I’d sigh. “I’ve never liked her. That particular night just solidified my opinion. Besides, why are you surprised? You know how I feel.”

“Rejected?” (Colin is always more perceptive in my fantasies.)

“There is no fucking revolution,” I’d say. “And if there is, it’s anything but cutesy.”

“Semantics,” Colin would stretch and yawn. “You know things are changing.”

“Not for me.”

He’d look up at me with pity. “Come here, Emo.”

“No.” It is a word children overuse. Psychologists say it is because it expresses individuality.
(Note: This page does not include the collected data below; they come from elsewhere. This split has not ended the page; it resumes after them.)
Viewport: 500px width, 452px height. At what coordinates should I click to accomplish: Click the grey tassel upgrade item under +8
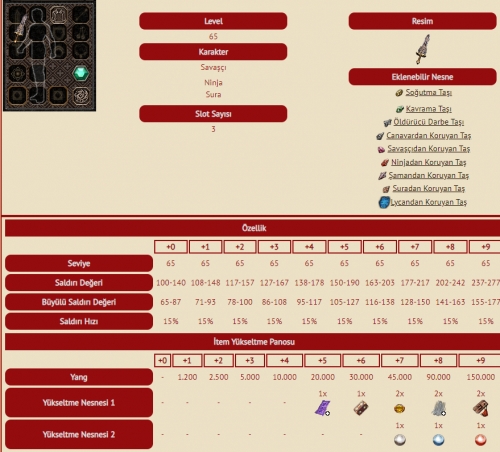click(x=438, y=408)
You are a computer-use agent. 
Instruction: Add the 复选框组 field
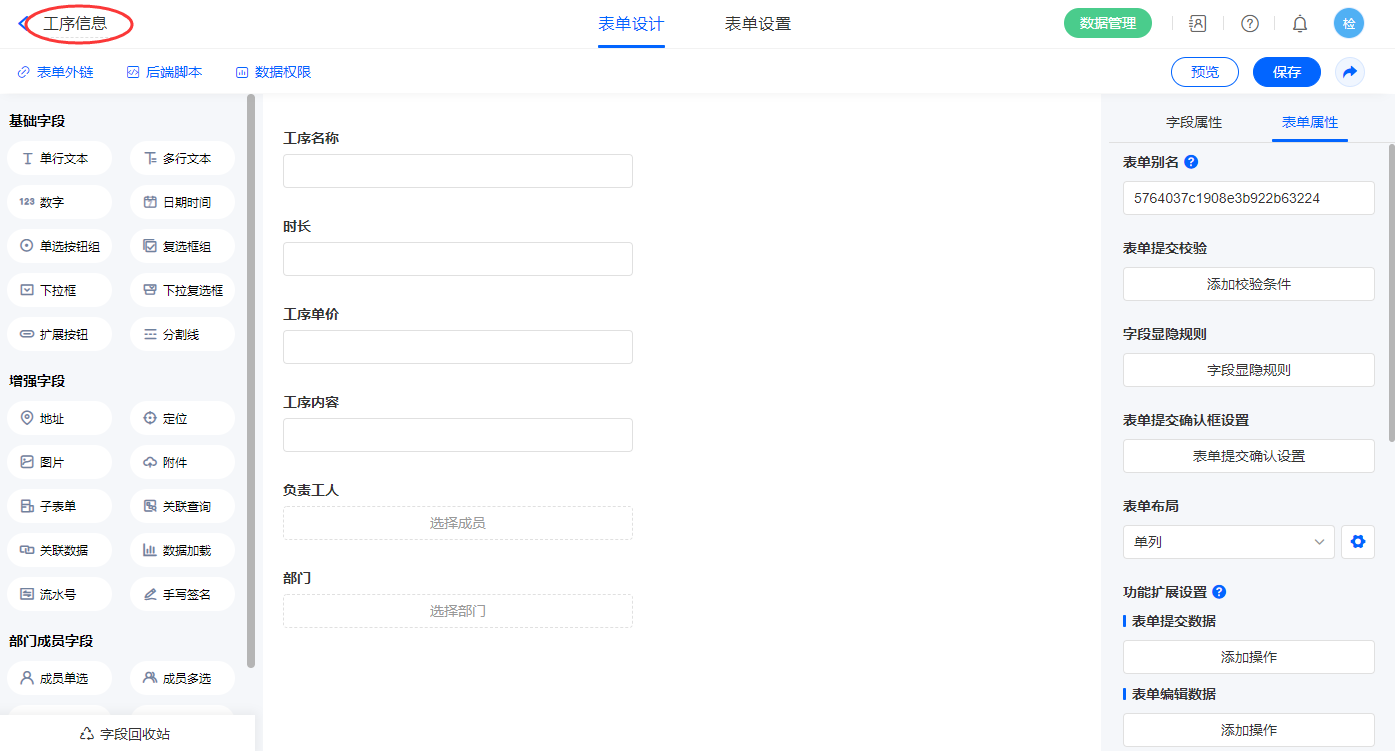pyautogui.click(x=182, y=246)
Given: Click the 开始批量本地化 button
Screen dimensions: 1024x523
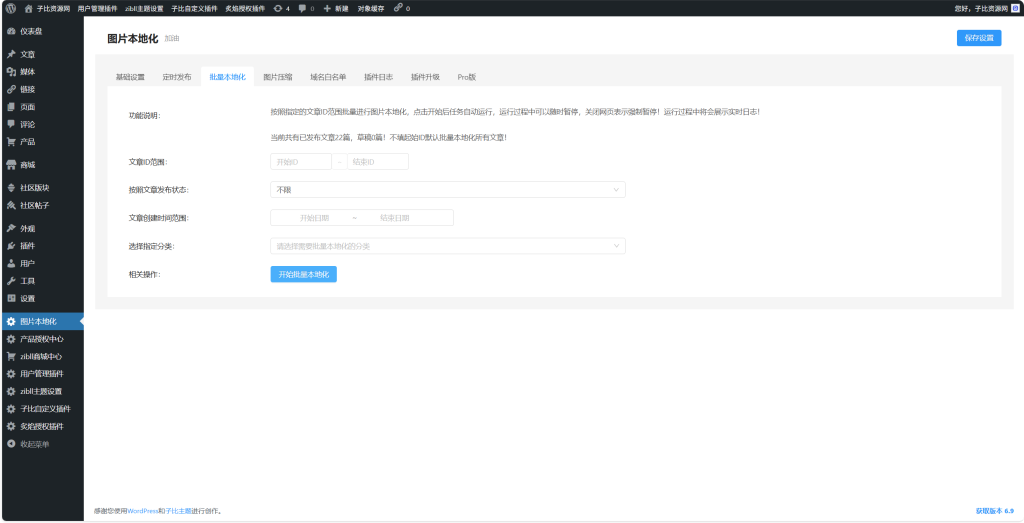Looking at the screenshot, I should click(303, 274).
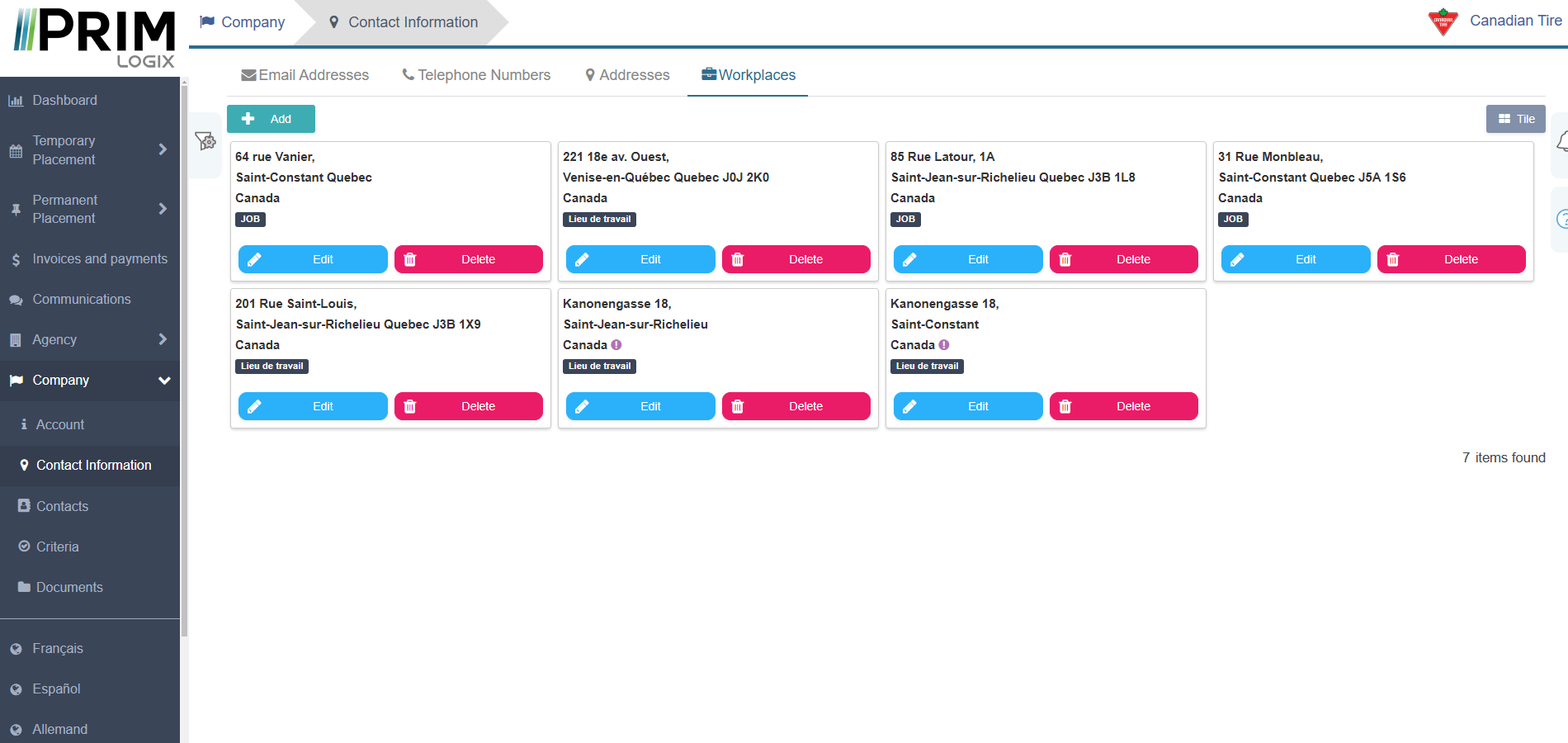Image resolution: width=1568 pixels, height=743 pixels.
Task: Toggle the Tile view button
Action: coord(1515,119)
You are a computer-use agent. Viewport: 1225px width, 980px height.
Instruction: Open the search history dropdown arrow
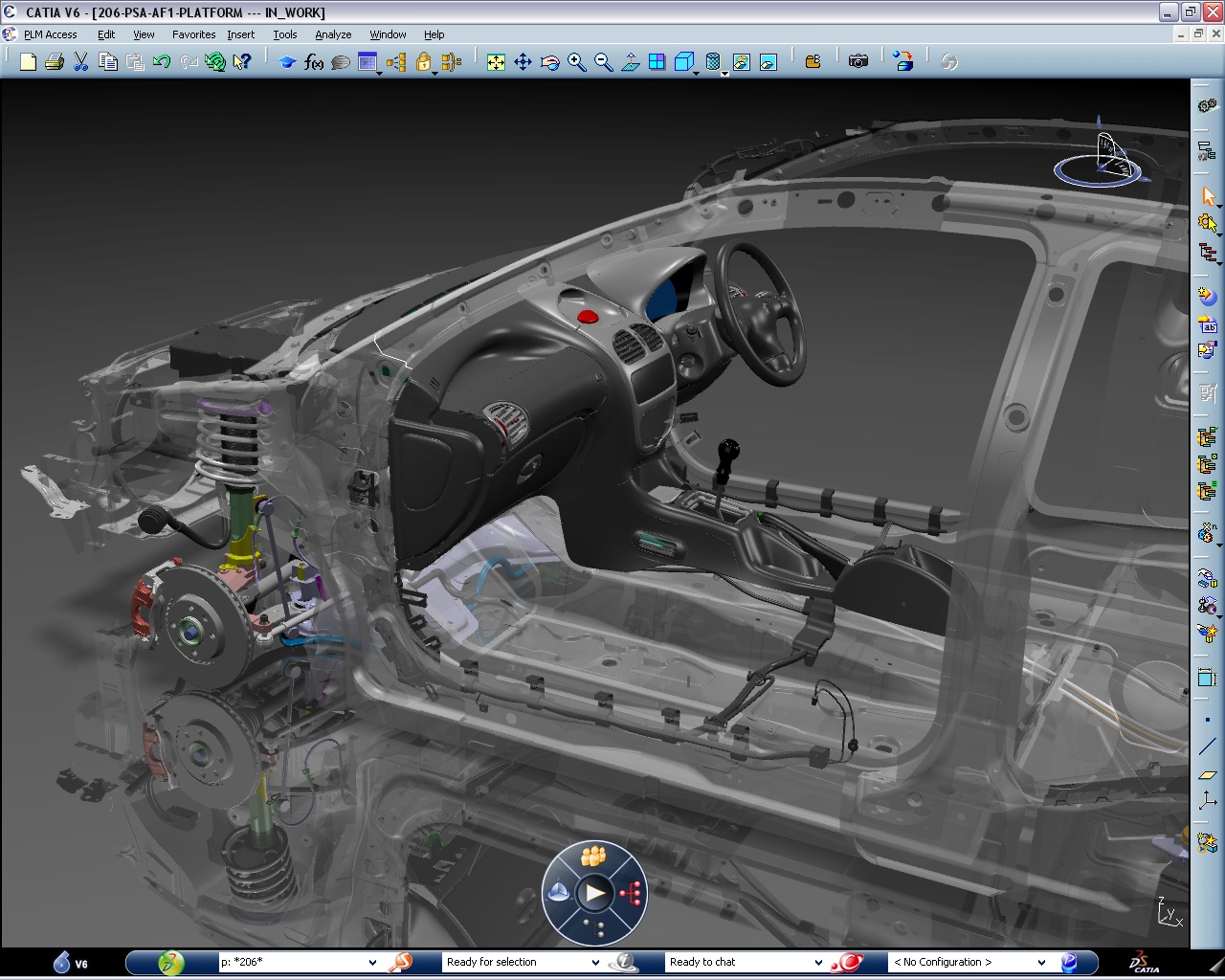(x=372, y=962)
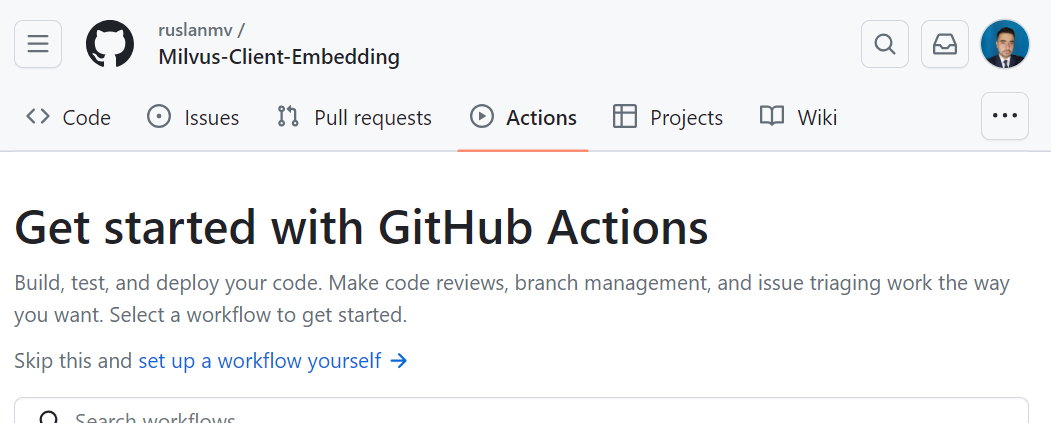
Task: Focus the Search workflows input field
Action: 521,410
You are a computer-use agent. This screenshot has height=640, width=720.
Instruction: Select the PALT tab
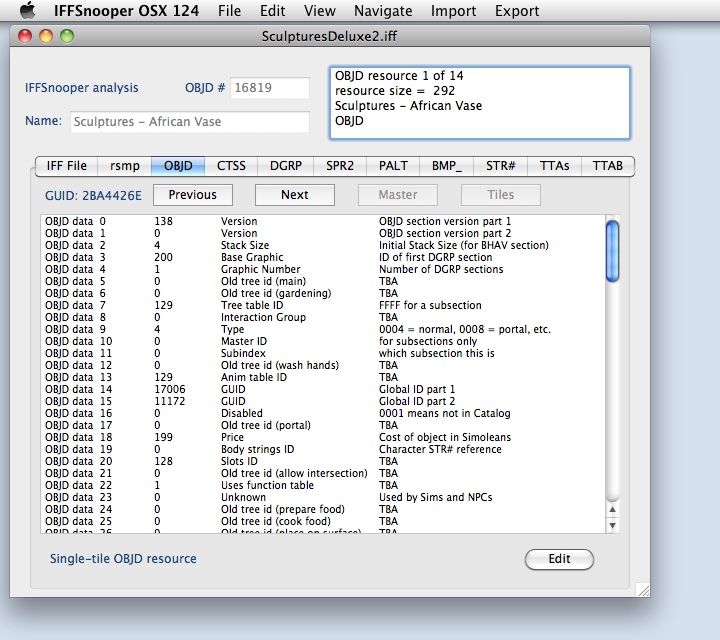click(393, 166)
“Maybe she’s not perfect,” Colin would continue, looking back down at the papers, “but she’s old-“

“Age is a social construction!”

“-and she’s done a lot in her day. She’s not your enemy.” He’d rub his neck-beard wisely. “That’s the problem with Americans in general. We can’t have civil political debates. It’s always Us vs. Them, even when we’re fighting for the same cause. Besides, I’d think you’d be more worried about your Tea-Party neighbors there. And your boss too, right? Now that would be something I’d like to read about. Do they know about you at work yet?”

“Who cares. They aren’t writers…they don’t claim to be experts on my life. And besides, my neighbors have a nice cat.”

Colin hates cats.  “But obviously Kate has to keep her distance from fans–”

“I’m not a fan.”

“I know, and that’s your right. But let me finish. Just think about how you must have appeared, asking something so goddamn personal like that. Plus, she probably gets crazies begging her for help all the time. Think about how you’d be if you had that sort of power. Which, by the way, I know you want. I know you want lines of queer kids asking for your autograph and advice, and I know you’d turn them all away.” He’d laugh. “You’d be ten times ruder, too! You’re just mad because you wanted to rip the microphone out of her hand, didn’t you? You wanted to sing some ballads, Antony and the Johnsons-style. You wanted say it all happened to you too, but your story has more glamour!”

At this, I’d dive at him. “Go back to France then if you’re so clever!”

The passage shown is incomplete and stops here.